2. Provide reassurance that they and their bodies’ tissues are okay because tissues are adaptable and resilient. Remember, all tissues complete their healing phase.
3. Correct any false beliefs about pain that you hear coming from the client throughout treatment, as this is a paradigm shift for most people. Know that not everyone will get it at first, so be kind, patient, and persistent.
4. Encourage clients to police their thoughts of worry and to strengthen their social network, seeking out fun and laughter. Hurt doesn’t necessarily equal harm. Remind your clients that an entirely pain-free life is an unreasonable expectation.

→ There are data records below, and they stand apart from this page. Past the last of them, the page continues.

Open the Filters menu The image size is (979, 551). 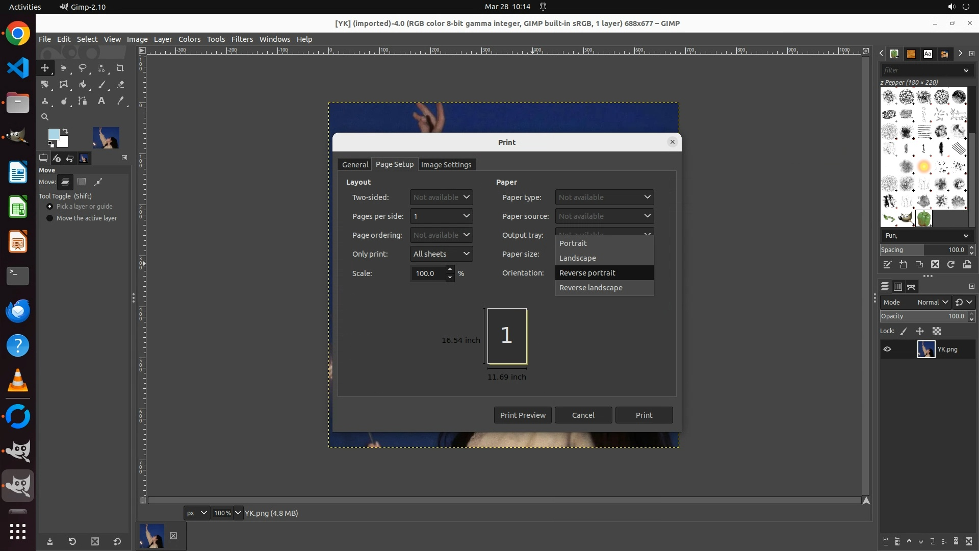[x=242, y=39]
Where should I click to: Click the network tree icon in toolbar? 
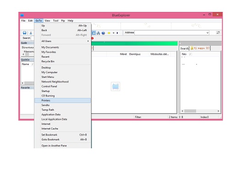[x=99, y=33]
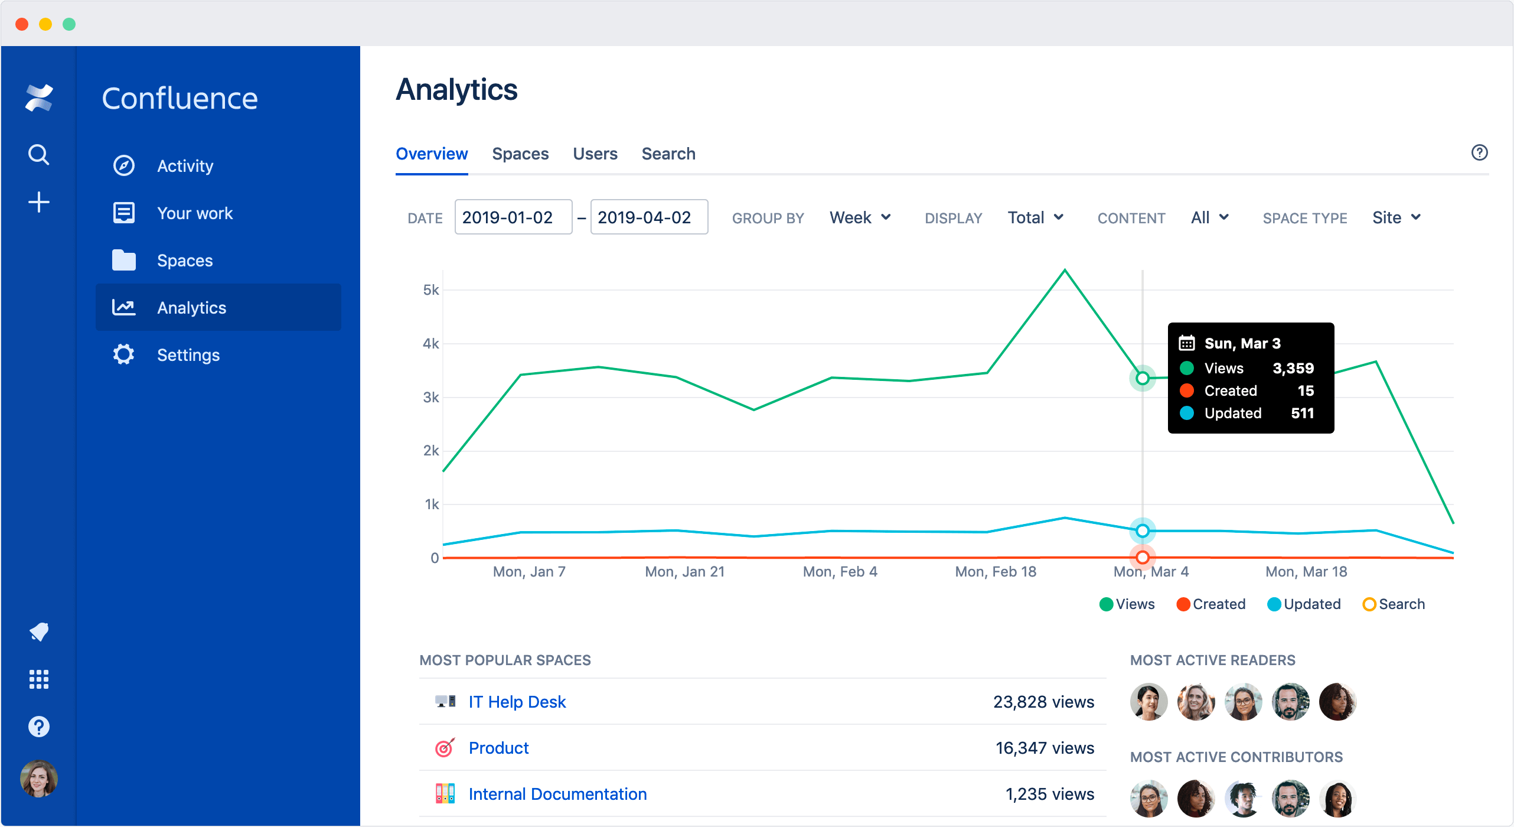Screen dimensions: 1514x827
Task: Switch to the Users tab
Action: coord(595,154)
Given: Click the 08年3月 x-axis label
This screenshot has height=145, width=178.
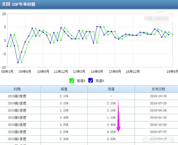Looking at the screenshot, I should click(x=7, y=72).
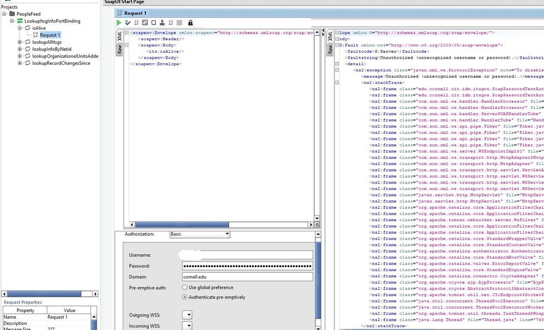Switch to the Raw tab of the request editor

pyautogui.click(x=120, y=50)
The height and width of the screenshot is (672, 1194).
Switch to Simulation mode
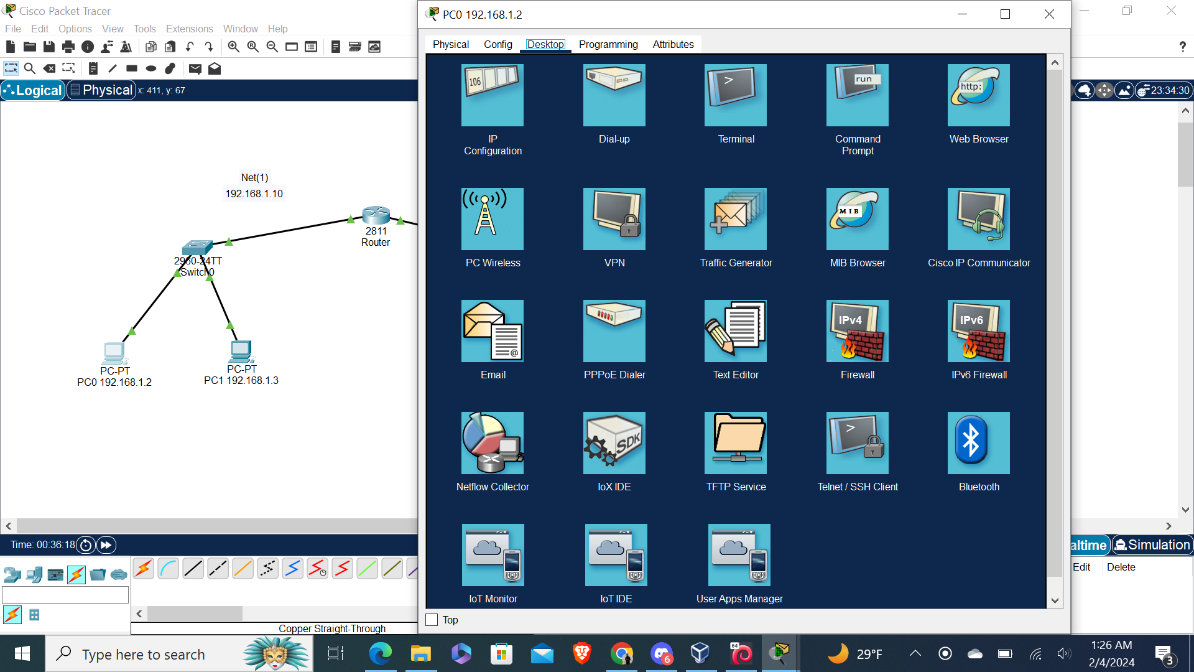(x=1152, y=545)
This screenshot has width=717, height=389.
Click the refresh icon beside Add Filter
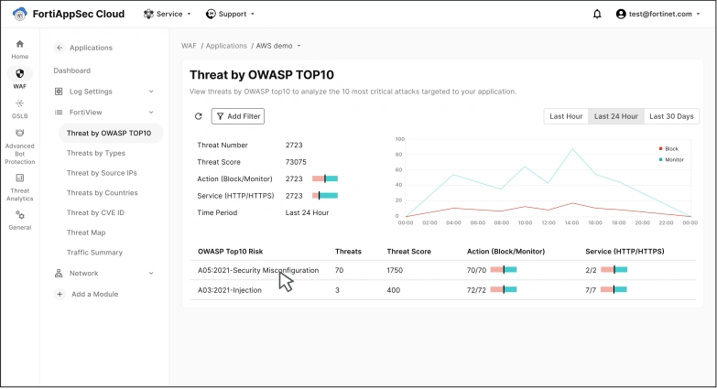click(199, 116)
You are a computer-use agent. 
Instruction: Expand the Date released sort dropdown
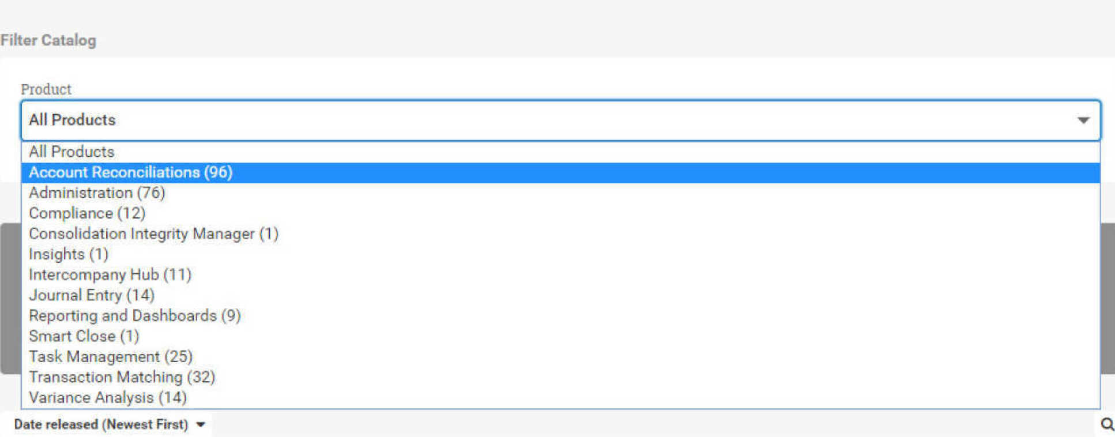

5. Advise that they have an exercise regime that matches their tolerances, grading their exposure to incrementally increase load over time. Exercise serves as an analgesia, building clients’ confidence in their tissues. (37,38,39) You can refer to a physio or personal trainer who is up-to-date with pain science so that the message is confirmed and consistent.
There is no such thing as myofascial pain, bone pain, organ pain, or even the existence of nerve pain. There’s just pain.